The 3D structure is represented by a cloud of unconnected nodes corresponding to the backbone elements of each of the nucleotides, each with their corresponding amino acid side chains. A geometrically equivariant attention mechanism is used to take advantage of the rotational and translational symmetries inherent in the geometry of 3D space. Other applications of interest in the protein space are protein engineering and sequence-function mapping.9,63–67 For example, Gelman et al 9 demonstrated that deep networks, such as convolutional networks, can accurately make predictions about function for new uncharacterized sequence variants when trained on data from deep mutational scanning assays.
The problem of predicting 3D RNA structure is made more difficult by the lack of existing structural data as compared with the protein folding problem. Although >100,000 protein structures have been characterized, high-fidelity structures only exist for a handful of RNA structures. One interesting technique for overcoming this limitation has been deployed by Townshend et al, 68 where they reframe the problem not as one of predicting the RNA structure end-to-end with a deep learning model, but instead using deep learning to score the structural predictions generated by the FARFAR2 algorithm. This facilitated a massive amplification of the available data set, which consists of only 18 RNA structures. It is trivial to generate thousands of candidate structures for each of the RNA molecules in the training data set, and instead learn to predict the similarity between candidate structures and the ground truth. The structural scoring function learned, dubbed the Atomic Rotationally Equivariant Scorer (ARES), achieves significantly improved accuracy compared with existing non-machine learning techniques.

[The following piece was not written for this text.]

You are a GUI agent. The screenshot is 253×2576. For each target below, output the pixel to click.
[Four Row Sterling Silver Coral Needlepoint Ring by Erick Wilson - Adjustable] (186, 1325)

Structural learning on small molecule graphs has expanded rapidly in recent years in the fields of drug discovery69,70 and drug repurposing. 71 For example, Stokes et al 72 employed graph neural networks to predict antibiotic behavior in small molecules in combination with screening assays, identifying a novel drug called halicin as an effective antibiotic in mouse models. Other fields, such as those concerning the simulation of molecular dynamics, have seen similar growth and interested readers are pointed to Noé et al 73 for further details.
Imaging and computer vision applications
Computer vision is an area where deep learning has enabled exceptional progress. 74 In the context of synthetic biology, imaging applications can include automated detection of properties within an image, such as colony formation on a plate or analysis of microscopy data. Two examples of image analysis tasks include classification (e.g., identify if a colony exists or not) and segmentation (e.g., identify the sets of pixels corresponding to each cell in an image). Classification is the simpler of these tasks and classic CNN algorithms from computer vision were developed for this type of task, such as LeNet-5, 75 AlexNet, 7 and ResNets. 53 These classic algorithms traditionally involved deep neural networks with many parameters (e.g., AlexNet uses ∼60 million parameters). More compact versions, such as MobileNetv2 76 (∼3 million parameters) have emerged to reduce this complexity, offering a practical alternative.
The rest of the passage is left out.